When trying to find a solution for the problem "Find the last digit of factorial". I encounter this small problem inside a solution on the internet and I can't prove it.
Somehow 6x7x8 (336), 16x17x18 (4896),... have the same last digit as 3! (6). Also 6x7x8x9, 16x17x18x19,.... have the same last digit as 4!. Same with 6x7 and 2!. We will omit the case of 1! and 6 or 16 since the last digit of the product of 6 and any even number will always be the same as the last digit of that number (6x2 = 12, 6x4 = 24, 6x18 = 108) (please note that the number before in the solution I mention is always even, so let's skip this 1! and 6 cases)
I can easily prove for 4! and 11x12x13x14 or 3! and 21x22x23 has the same last digit, since we removed the number 5 and 0, the last digit of the result is always the product of the last digits of the components.

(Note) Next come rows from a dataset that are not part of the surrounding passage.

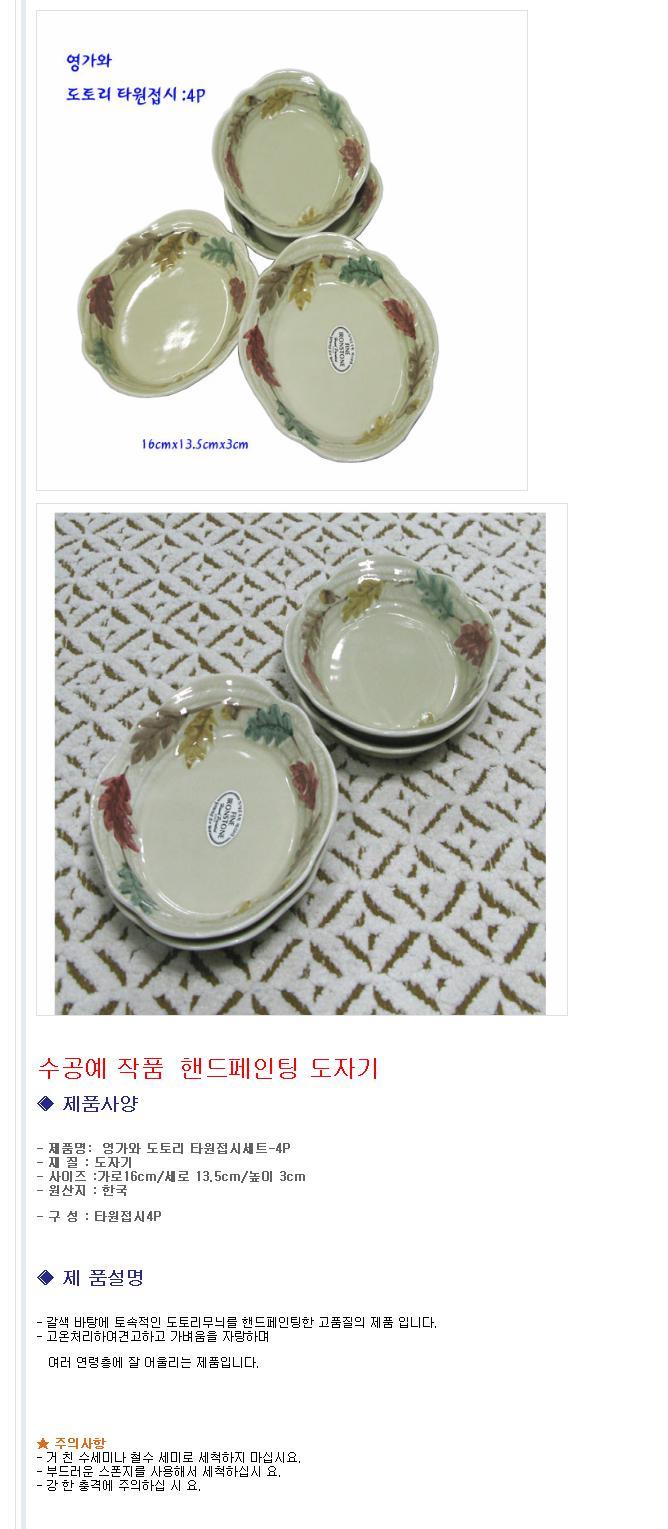
Task: Click the last caution line about 강 한 충격
Action: (x=119, y=1486)
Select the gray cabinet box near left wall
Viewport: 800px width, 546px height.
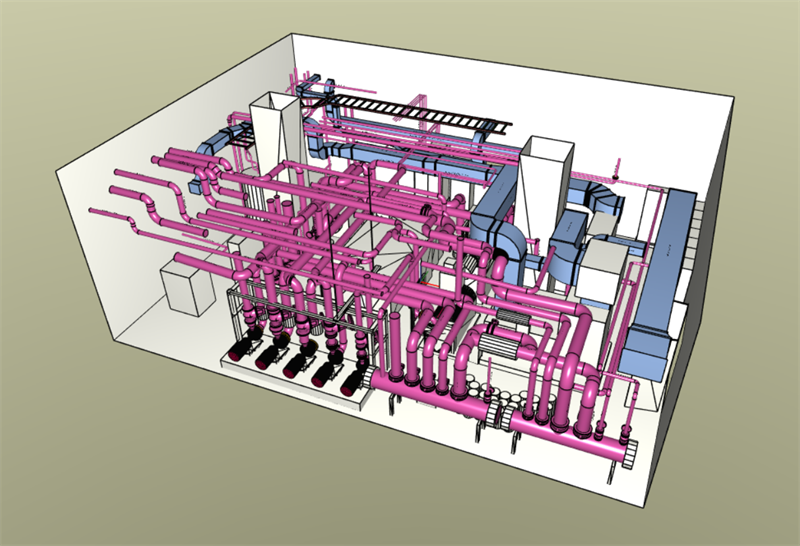click(x=188, y=287)
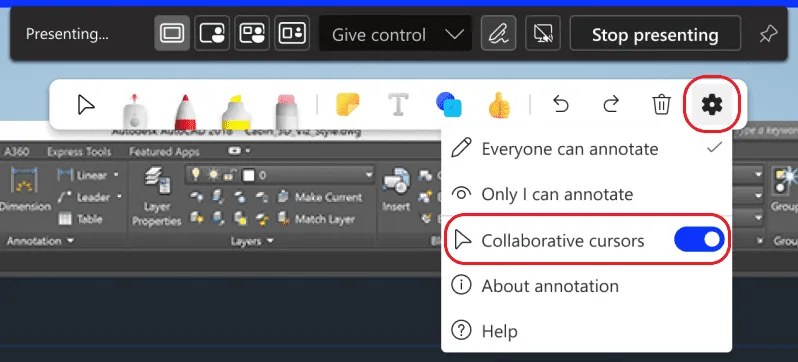Pick the red pen tool

pyautogui.click(x=185, y=111)
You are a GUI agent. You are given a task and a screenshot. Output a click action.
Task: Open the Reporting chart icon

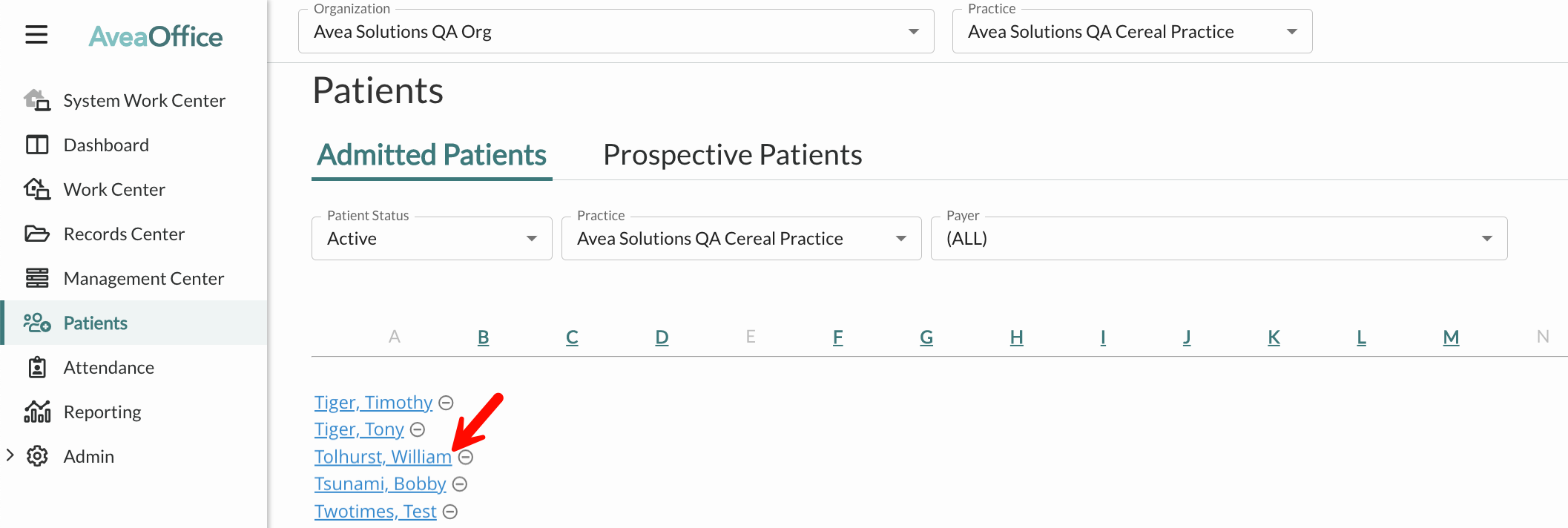(x=37, y=412)
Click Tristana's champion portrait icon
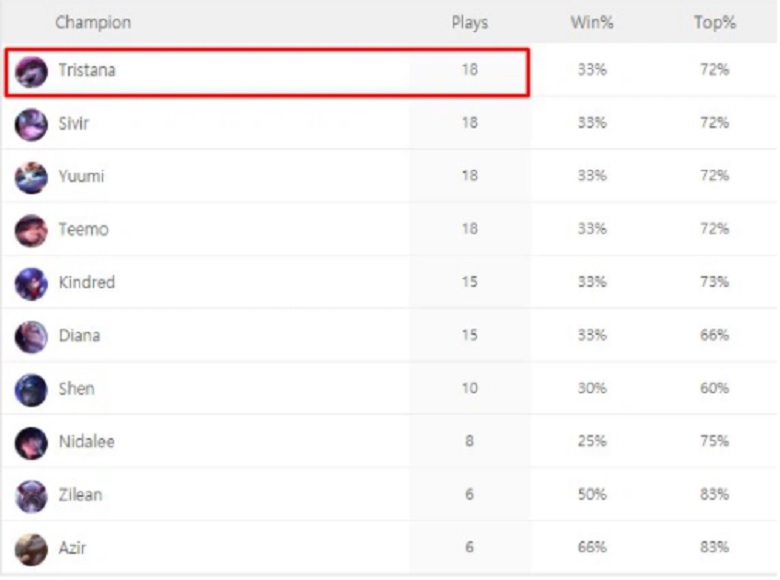 tap(31, 72)
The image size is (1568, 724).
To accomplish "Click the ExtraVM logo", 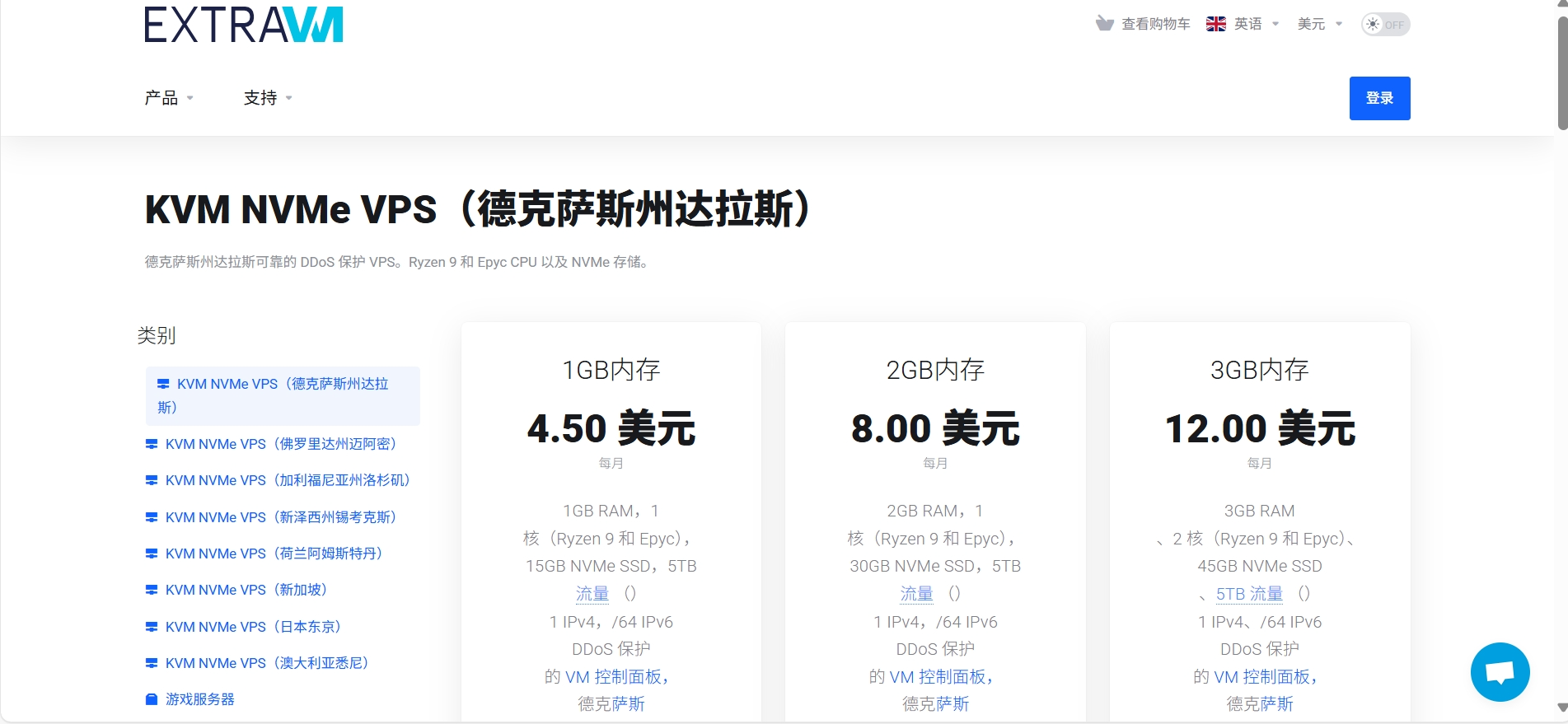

Now I only need to prove 2! 3! 4! have the same last digit as 6x7 6x7x8 6x7x8x9, then of course it will apply for any number behind.
The source of solution for anyone who needed. Actually, I want to understand why the last digit of n! is the same as 2^a x a! x b! while a is floor(n/5), b is n mod 5. I understand the 2^a x a! part, the n mod 5 (b!) part is the "small problem" I'm talking about and I need to prove the above to complete understanding.